Your objective: Copy these rows word for word, beginning at the row that contains "Given: Toggle a breakpoint with the hand icon" and stopping after the row that contains "Open the 袁立".
## START Data to process
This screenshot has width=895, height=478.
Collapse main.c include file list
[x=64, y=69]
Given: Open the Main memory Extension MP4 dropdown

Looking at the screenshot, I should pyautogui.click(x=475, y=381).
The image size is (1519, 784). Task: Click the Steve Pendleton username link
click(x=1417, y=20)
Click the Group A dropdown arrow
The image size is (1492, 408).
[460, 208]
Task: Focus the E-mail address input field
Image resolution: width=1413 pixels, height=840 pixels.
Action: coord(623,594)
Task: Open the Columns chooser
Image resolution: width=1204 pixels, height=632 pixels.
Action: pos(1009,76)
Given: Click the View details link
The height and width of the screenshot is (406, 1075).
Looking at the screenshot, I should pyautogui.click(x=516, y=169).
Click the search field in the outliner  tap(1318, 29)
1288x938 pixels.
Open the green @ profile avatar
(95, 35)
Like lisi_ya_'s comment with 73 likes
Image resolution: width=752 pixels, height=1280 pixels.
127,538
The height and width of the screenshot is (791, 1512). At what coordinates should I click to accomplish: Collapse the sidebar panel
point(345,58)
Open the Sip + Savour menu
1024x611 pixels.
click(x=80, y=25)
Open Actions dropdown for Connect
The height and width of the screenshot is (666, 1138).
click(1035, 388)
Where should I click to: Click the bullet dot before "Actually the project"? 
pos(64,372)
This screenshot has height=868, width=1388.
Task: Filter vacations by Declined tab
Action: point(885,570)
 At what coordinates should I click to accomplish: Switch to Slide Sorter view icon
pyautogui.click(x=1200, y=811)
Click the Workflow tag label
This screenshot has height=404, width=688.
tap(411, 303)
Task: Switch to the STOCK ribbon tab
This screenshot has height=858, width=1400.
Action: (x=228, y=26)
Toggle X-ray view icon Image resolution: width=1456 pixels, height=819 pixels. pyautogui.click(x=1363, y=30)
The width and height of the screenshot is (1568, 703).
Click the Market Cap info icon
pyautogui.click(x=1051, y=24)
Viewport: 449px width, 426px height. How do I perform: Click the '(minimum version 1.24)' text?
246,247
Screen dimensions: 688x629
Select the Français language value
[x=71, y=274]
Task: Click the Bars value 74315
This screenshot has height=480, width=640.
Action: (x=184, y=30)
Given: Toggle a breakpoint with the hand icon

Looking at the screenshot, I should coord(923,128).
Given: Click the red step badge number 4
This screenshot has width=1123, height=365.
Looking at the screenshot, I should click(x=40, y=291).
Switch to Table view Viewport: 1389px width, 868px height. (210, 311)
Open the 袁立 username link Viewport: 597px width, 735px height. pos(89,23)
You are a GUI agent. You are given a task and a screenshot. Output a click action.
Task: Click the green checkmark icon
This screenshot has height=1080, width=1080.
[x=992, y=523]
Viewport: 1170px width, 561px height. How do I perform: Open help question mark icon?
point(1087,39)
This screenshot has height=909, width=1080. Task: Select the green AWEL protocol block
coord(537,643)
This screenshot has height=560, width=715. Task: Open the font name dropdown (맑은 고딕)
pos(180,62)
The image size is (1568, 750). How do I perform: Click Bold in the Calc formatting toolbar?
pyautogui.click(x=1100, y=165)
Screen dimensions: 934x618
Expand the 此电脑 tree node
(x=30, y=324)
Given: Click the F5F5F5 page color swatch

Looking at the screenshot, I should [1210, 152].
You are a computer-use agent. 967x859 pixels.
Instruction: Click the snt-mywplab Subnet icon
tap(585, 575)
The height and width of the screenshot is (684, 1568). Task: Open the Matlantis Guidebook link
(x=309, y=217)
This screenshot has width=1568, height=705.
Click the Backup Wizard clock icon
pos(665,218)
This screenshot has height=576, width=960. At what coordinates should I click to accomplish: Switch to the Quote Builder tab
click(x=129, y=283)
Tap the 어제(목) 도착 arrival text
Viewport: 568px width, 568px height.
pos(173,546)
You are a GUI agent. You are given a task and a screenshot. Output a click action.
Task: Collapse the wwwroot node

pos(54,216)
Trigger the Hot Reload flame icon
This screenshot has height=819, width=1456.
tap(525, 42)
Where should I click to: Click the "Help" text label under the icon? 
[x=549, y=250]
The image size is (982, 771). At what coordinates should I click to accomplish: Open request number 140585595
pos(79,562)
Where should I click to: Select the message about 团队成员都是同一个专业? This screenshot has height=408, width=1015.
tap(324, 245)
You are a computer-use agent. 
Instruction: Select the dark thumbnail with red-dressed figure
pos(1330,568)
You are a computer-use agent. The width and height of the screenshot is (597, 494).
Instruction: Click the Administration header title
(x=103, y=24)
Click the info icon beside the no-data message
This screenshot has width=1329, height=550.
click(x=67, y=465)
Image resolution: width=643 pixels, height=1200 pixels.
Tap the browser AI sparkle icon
## END Data to process
Reply:
Given: Toggle a breakpoint with the hand icon

Looking at the screenshot, I should coord(923,128).
Given: Click the red step badge number 4
This screenshot has width=1123, height=365.
Looking at the screenshot, I should click(x=40, y=291).
Switch to Table view Viewport: 1389px width, 868px height. (210, 311)
Open the 袁立 username link Viewport: 597px width, 735px height. pos(89,23)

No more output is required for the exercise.